Fame is difficult, immeasurably so. At yet when I watched her singing last night about the pain one can feel, about the self doubt and the yearning for some sort of genuine affection - some reassurance that what you're giving to the world has meaning and importance - I felt something similar.

You see, creatives... we're often a lot more sensitive than we let on. People who can pen a song, a poem, or a story about their emotions can be both extremely vulnerable and also very good at hiding their insecurities. We learn how to mask emotions, only unleashing them in outlets that are deemed safe; and so our souls become tied to our craft. We ride the highs and lows with such emotional intensity that we cannot help but become one with our endeavors, their successes becoming so much our soul's own that we fail to differentiate between the fantasies we have created and the real lives we lead.

Every craft is deeply personal. Whether we paint, sculpt, draw, design, photograph, write in story, script, or song; our work showcases our desires, our needs, and our fears. We can see things we wish would happen to us, our fantasies laid bare in our latest creation.

I'm no musician, and I don't write music. I have incredible respect and awe for those that do, and for those that perform songs that speak to the highs and lows of a life lived in rich color. And though my stories don't carry such visible emotional projection as a song can, storytellers often base our work in the subconscious cravings of our lives.

However, writing's attempt at soul-bearing is often, at least in fiction, veiled and guarded. We cannot come right out and say, "Please. Someone. Anyone. Can you hear me? Am I worth it?" And so we show our vulnerabilities by masking them in prose or poetry. We develop characters who are lonely to battle our own sense of insecurities. We create characters who grieve so that we can find our own peace in the wake of loss. We dare not dwell on these things, even in our own minds, and so we bury them in story lines, so hidden that we forget even our own desires and desperations.

At times, the characters we create are people we wish we knew. Sometimes they are people we do know but wish were different; the lover that scorned us, the parent who failed in their support, the friend whose betrayal still stings.

Sometimes we wish we lived as our characters, or at least in their world.

And sometimes, our characters are better than those in our everyday lives; more the people we wish we knew than those we know already.
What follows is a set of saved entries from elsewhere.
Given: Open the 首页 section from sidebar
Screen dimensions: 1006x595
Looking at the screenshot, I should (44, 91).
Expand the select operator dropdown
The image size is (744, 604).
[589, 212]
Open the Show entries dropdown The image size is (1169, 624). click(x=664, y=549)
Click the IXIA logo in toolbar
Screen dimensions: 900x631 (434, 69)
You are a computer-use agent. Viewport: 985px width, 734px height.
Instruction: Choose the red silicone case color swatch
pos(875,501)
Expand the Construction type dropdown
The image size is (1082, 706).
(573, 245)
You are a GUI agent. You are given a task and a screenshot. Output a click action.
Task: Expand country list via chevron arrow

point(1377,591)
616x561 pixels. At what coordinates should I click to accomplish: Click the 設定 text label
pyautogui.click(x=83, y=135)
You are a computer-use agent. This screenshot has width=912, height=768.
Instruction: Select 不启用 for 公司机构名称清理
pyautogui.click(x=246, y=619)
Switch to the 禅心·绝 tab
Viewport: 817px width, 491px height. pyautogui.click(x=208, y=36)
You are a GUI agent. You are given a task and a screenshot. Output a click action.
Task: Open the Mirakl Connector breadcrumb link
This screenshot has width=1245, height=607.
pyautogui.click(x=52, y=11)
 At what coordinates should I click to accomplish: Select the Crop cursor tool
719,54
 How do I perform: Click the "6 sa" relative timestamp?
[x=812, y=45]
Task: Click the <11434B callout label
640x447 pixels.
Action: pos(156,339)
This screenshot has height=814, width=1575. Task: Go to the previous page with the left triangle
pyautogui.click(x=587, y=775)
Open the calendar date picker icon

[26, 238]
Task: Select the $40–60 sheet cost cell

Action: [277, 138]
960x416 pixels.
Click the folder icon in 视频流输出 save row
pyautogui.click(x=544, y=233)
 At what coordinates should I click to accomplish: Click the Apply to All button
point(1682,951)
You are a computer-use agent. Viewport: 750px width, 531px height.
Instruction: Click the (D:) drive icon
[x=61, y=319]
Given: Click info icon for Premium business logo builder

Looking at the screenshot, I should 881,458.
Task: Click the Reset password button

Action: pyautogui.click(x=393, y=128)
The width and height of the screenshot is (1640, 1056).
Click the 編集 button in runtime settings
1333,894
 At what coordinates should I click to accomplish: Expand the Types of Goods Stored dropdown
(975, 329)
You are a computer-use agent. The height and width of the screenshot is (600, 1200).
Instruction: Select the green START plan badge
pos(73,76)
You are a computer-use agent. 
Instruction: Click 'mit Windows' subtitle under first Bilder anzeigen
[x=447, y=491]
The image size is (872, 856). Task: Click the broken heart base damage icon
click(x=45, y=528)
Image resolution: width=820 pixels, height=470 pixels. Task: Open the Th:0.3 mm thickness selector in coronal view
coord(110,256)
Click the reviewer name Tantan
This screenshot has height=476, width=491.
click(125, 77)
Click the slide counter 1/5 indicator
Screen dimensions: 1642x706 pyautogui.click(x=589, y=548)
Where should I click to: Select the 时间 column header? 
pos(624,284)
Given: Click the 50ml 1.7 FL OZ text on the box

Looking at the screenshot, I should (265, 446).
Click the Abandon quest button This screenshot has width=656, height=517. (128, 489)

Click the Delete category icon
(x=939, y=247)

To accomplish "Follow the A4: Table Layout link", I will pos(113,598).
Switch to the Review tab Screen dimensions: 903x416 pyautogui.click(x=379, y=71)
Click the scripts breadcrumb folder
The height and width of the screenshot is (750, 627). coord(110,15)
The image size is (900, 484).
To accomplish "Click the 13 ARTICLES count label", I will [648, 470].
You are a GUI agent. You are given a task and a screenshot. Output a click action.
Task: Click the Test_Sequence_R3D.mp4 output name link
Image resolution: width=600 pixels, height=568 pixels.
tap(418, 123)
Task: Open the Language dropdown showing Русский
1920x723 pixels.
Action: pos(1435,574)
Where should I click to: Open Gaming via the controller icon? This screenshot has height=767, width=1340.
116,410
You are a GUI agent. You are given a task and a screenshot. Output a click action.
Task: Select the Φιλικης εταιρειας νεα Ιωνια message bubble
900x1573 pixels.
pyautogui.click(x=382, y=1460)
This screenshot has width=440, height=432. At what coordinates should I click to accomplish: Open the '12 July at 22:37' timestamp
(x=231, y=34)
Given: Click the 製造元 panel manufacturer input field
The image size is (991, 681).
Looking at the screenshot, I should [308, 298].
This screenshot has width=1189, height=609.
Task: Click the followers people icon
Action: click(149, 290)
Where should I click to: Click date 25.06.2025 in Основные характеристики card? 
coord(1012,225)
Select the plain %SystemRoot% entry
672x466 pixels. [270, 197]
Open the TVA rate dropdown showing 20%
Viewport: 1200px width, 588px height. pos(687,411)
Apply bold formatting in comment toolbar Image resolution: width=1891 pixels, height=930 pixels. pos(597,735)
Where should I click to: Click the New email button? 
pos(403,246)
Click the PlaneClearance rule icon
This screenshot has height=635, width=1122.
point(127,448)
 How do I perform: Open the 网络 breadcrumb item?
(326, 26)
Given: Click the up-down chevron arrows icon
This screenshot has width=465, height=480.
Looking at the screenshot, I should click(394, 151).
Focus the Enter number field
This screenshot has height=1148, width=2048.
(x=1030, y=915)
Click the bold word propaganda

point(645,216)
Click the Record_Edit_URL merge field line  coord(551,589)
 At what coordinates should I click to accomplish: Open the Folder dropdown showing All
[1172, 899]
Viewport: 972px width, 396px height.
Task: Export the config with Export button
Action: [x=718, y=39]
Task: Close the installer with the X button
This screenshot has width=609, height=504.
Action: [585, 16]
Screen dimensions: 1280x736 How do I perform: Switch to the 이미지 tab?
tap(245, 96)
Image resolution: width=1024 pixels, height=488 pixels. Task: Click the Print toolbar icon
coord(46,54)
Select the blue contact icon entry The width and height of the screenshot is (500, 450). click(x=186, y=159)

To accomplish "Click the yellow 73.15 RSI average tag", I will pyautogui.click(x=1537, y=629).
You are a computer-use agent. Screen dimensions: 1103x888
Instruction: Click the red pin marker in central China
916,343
I have heard many stories - more than I can count - of people who have bared their soul, only to be shot down as they rose to heaven. I know many who pick themselves up, over and over again. Rejection, harsh critiques, and an ever changing market are the enemies of a sensitive soul. And the funny thing is, we don't even need them. We do an awfully good job at sabotaging ourselves, telling ourselves we aren't good enough to make it and even when we DO succeed, that voice keeps chanting, dully in the back of our mind, reminding us that it was just a fluke, we're a one hit wonder and no one will remember us tomorrow. We listen to that voice, afraid of failure, because it's better to be hurt by one we know than one we don't… and we know ourselves so well.

I don't know much about Demi Lovato's past or personal life, and I choose to keep it that way because I try and remember that our favorite people are just that - people - who struggle like I do. And I don't know whether last night's performance was genuinely hard for her, or whether she's got Oscar-worthy acting chops. But I can tell you that what I saw was a woman, standing before the world, asking if maybe, just maybe, there are second chances and if we are all worthy of love.

I think there are, and I wish I could tell her so.